• _What to produce_:
When copying the data below, keep only the lines from the one with "Where should I click to: Click browse" through the one with "Given: Click the", word for word, and skip the pictures.

• _Data for this exercise_:
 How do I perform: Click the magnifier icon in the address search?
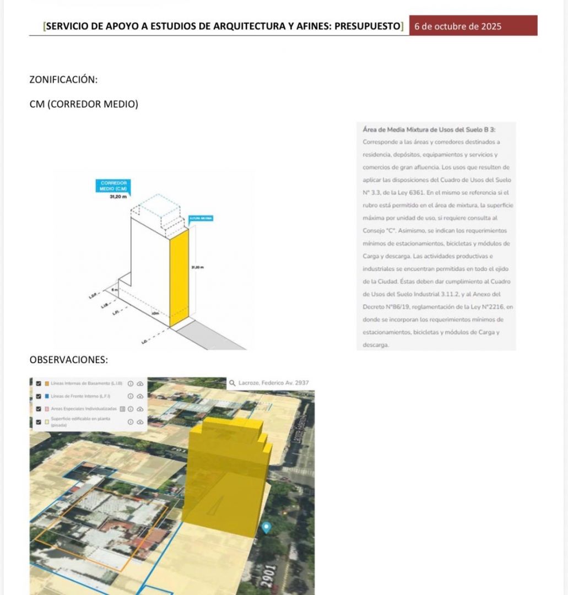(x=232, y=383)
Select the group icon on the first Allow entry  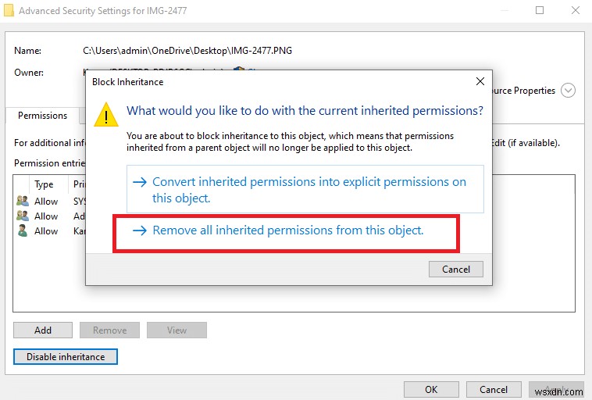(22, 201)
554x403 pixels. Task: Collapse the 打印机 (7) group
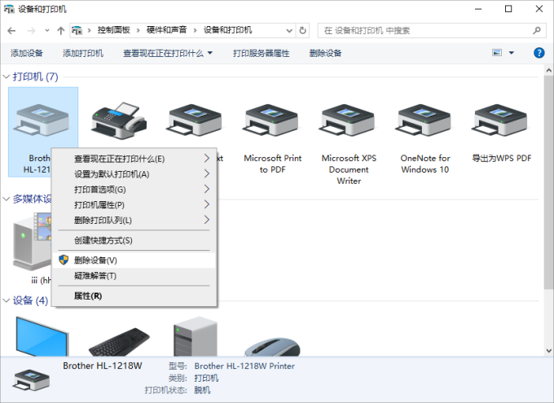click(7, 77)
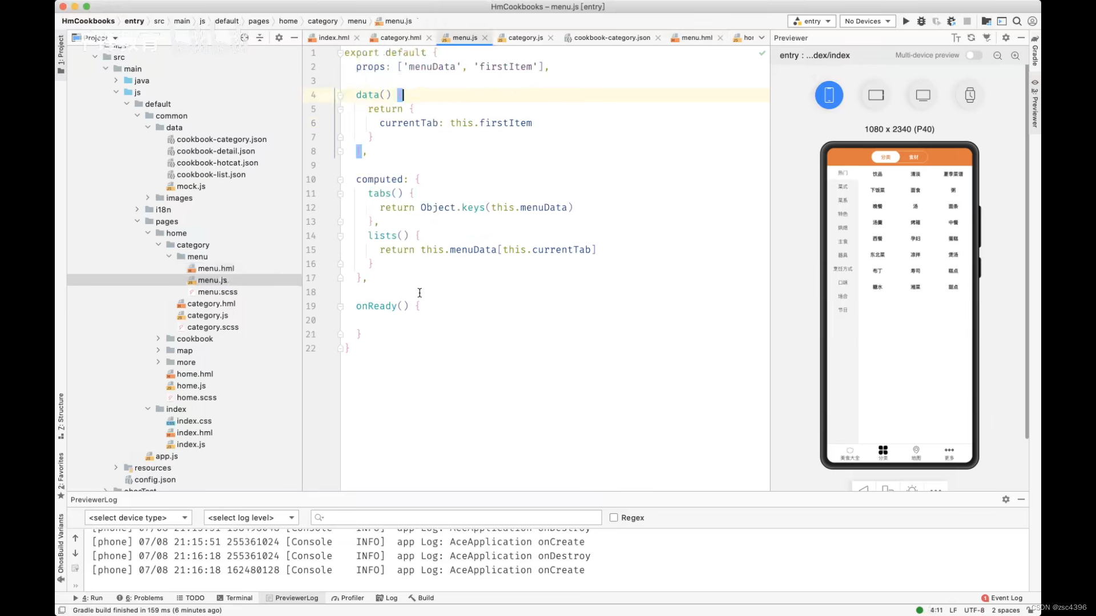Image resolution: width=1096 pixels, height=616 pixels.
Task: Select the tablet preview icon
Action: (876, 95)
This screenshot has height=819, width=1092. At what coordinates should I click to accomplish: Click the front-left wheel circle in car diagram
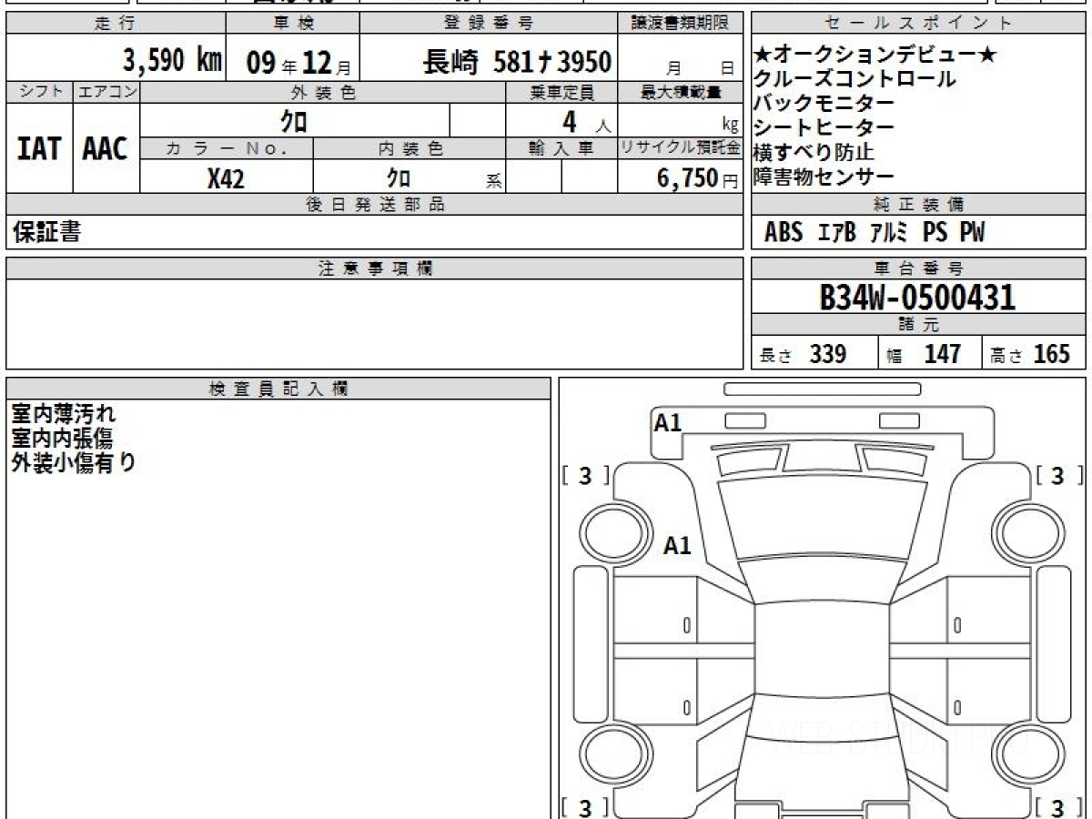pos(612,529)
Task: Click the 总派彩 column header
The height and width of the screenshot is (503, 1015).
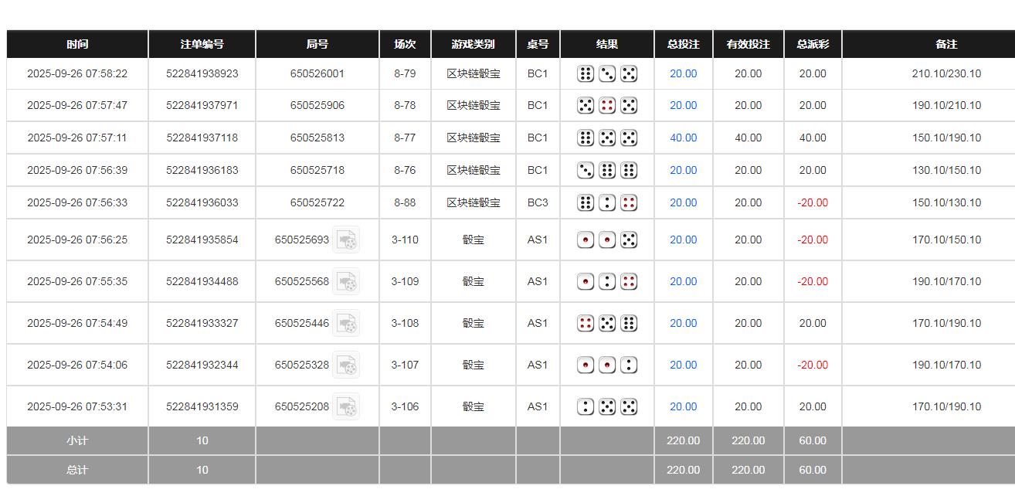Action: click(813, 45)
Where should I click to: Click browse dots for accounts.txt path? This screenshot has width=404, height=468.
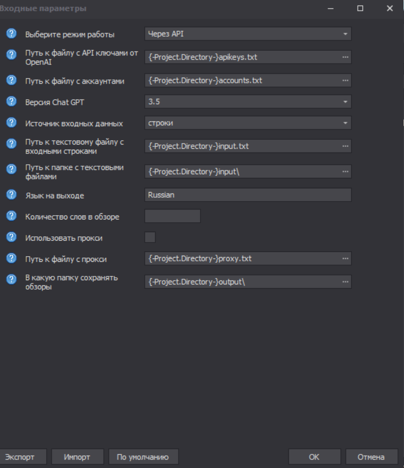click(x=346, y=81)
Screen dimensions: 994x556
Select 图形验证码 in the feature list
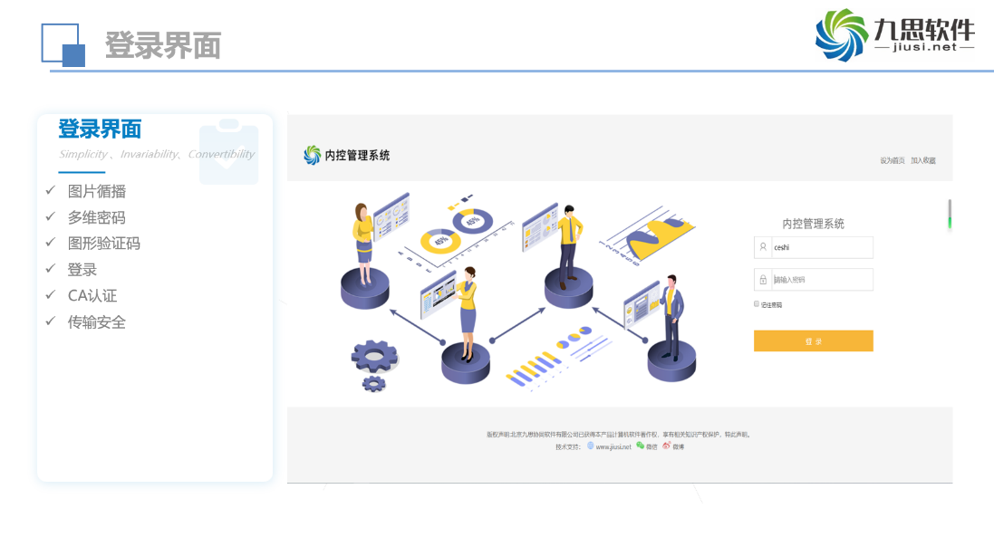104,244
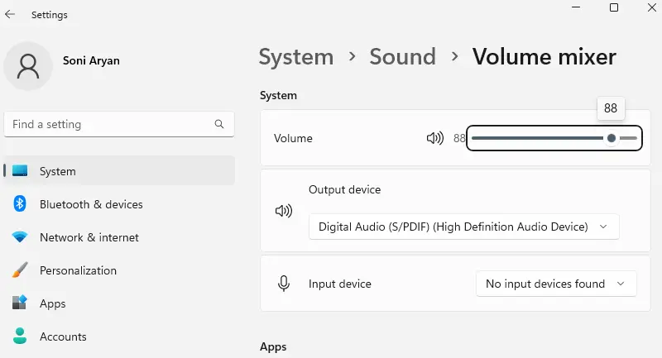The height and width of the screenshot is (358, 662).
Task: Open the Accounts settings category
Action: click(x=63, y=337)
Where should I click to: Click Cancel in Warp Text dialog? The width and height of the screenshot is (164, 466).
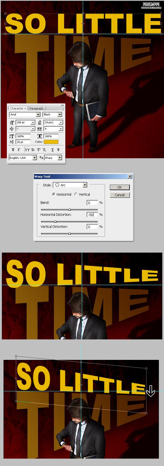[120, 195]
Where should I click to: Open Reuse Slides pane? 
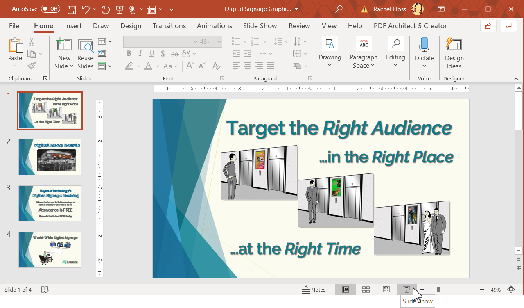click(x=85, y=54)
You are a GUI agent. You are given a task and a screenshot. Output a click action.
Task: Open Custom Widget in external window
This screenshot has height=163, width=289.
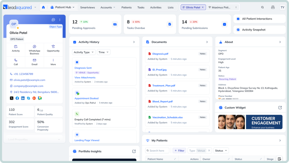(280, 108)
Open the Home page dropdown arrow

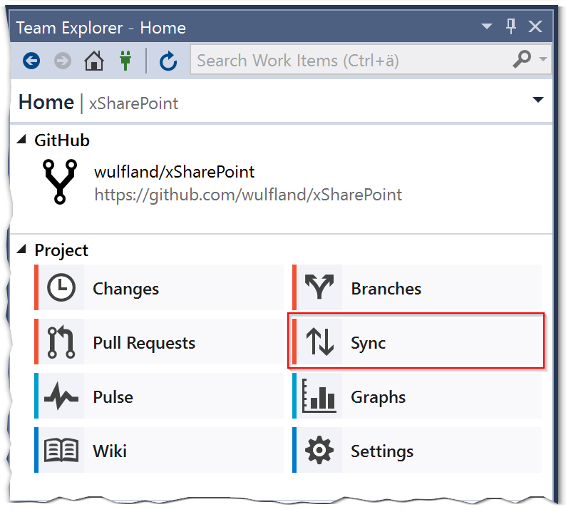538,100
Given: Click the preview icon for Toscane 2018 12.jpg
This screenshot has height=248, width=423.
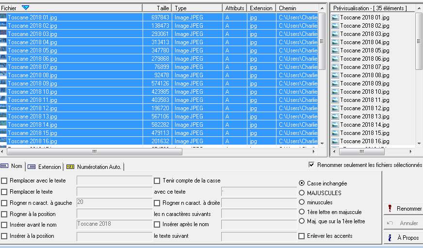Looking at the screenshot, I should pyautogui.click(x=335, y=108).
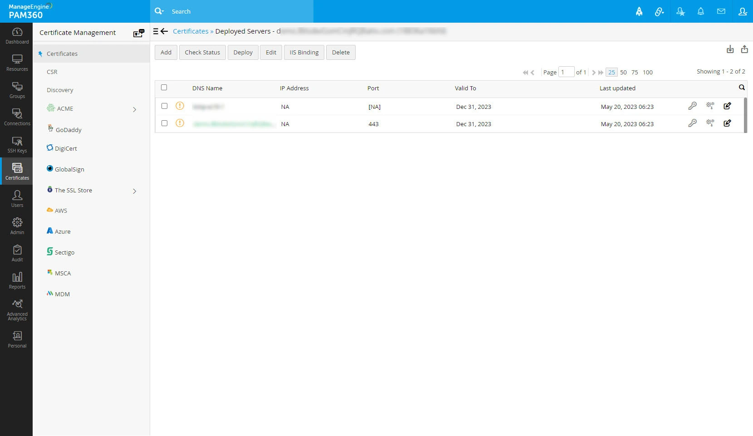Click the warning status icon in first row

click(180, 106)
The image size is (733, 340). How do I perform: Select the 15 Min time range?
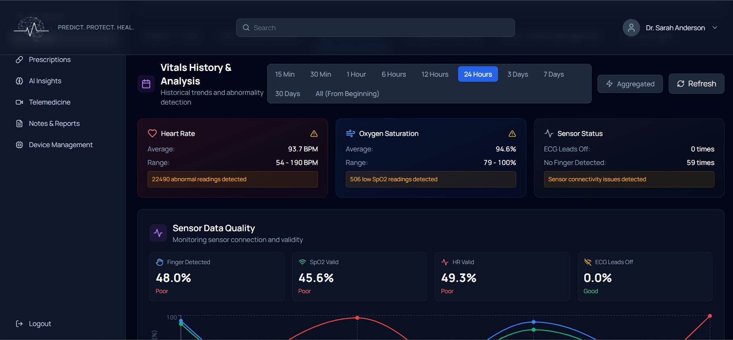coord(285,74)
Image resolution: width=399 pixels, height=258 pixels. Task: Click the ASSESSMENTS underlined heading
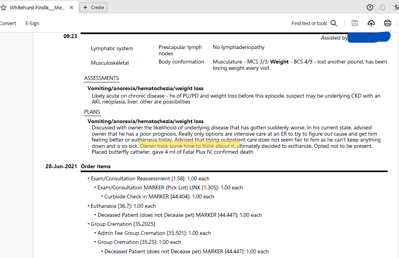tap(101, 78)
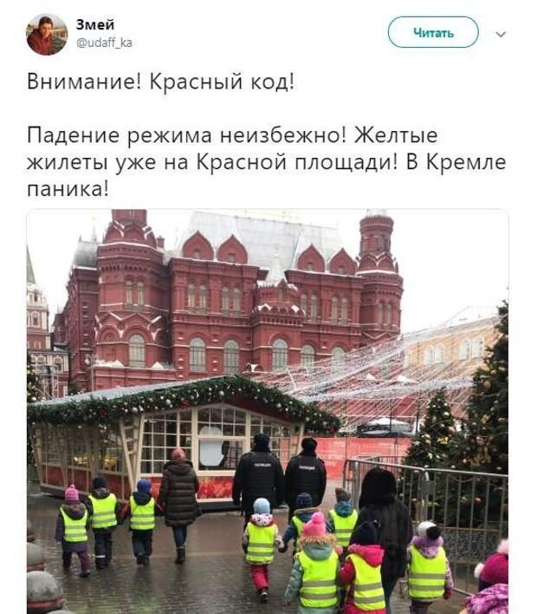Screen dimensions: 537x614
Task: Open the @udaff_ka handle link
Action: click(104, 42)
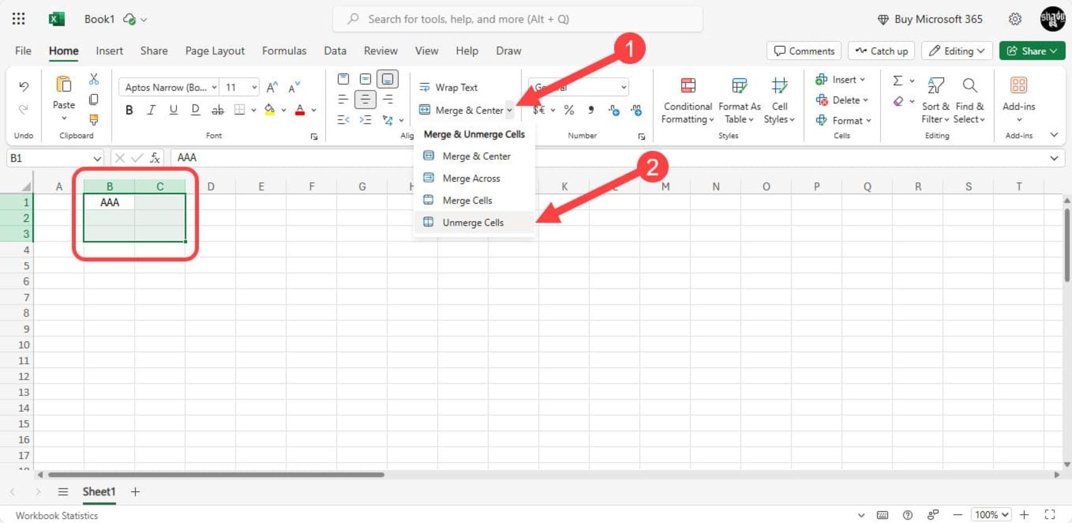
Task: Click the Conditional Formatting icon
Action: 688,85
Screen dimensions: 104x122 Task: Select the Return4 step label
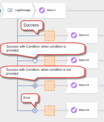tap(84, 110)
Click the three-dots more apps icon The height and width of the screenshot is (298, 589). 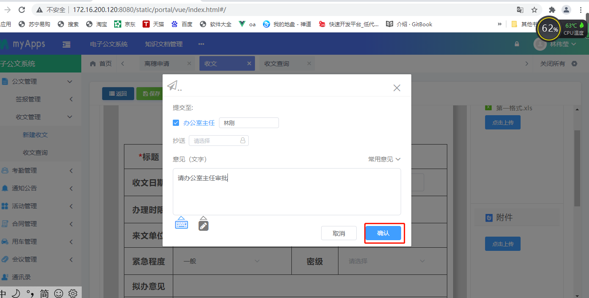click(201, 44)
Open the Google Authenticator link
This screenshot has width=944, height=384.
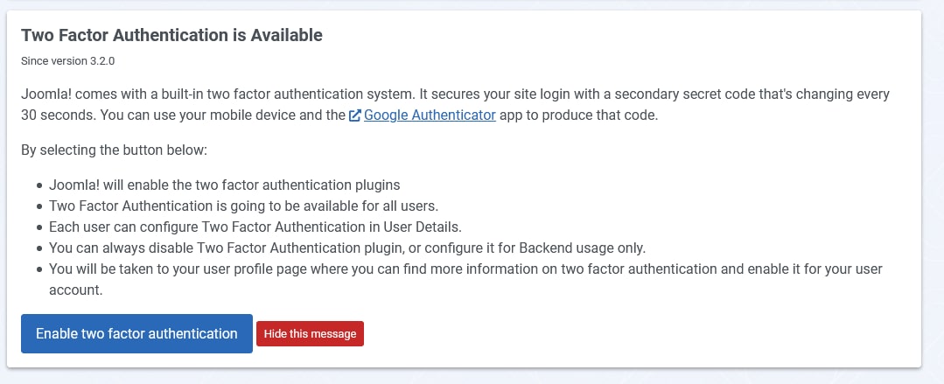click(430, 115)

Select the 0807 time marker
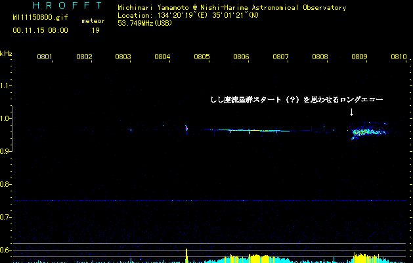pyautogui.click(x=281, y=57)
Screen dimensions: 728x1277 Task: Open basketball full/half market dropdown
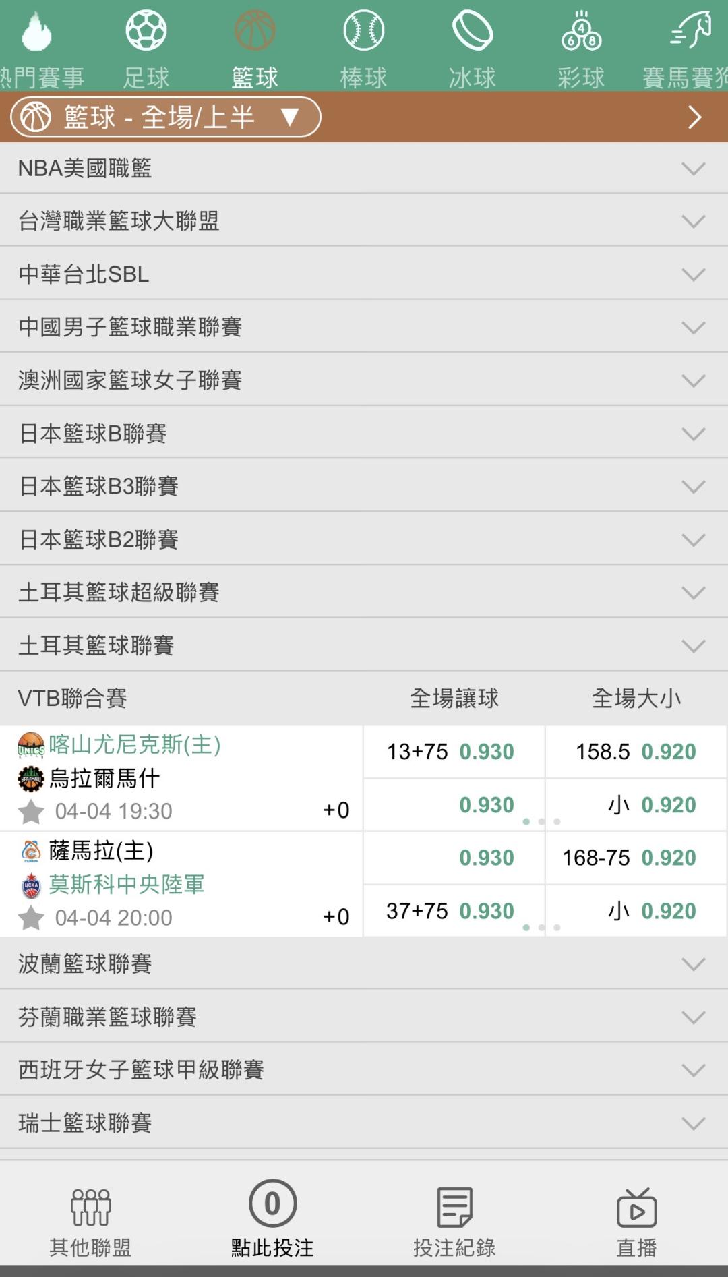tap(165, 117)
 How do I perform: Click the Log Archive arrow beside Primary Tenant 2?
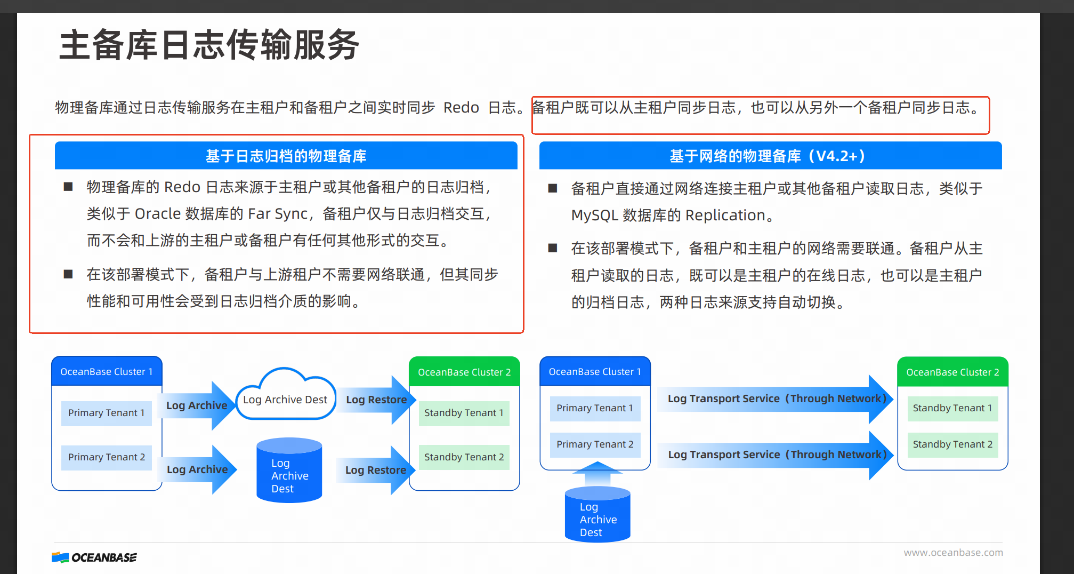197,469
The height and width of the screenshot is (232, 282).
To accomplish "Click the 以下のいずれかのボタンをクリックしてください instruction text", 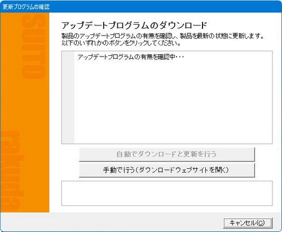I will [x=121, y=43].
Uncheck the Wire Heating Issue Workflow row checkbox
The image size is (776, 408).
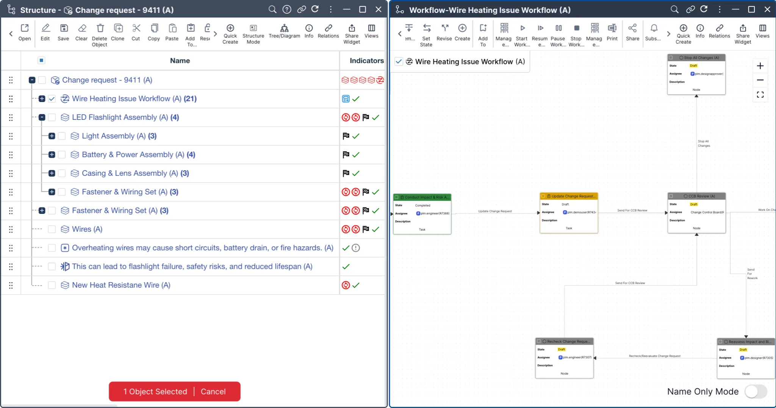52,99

• _Solution to the exercise_:
Where should I click to: Click browse dots for accounts.txt path? This screenshot has width=404, height=468.
click(x=346, y=81)
Screen dimensions: 994x556
Select 图形验证码 in the feature list
104,244
The height and width of the screenshot is (358, 662).
Task: Open the Accounts settings category
Action: click(x=63, y=337)
Where should I click to: Click Cancel in Warp Text dialog? The width and height of the screenshot is (164, 466).
[120, 195]
Where should I click to: Open Reuse Slides pane? 
click(x=85, y=54)
You are a GUI agent. You are given a task and a screenshot. Output a click action.
Task: Open Custom Widget in external window
This screenshot has height=163, width=289.
(280, 108)
Open the Home page dropdown arrow

538,100
Given: Click the preview icon for Toscane 2018 12.jpg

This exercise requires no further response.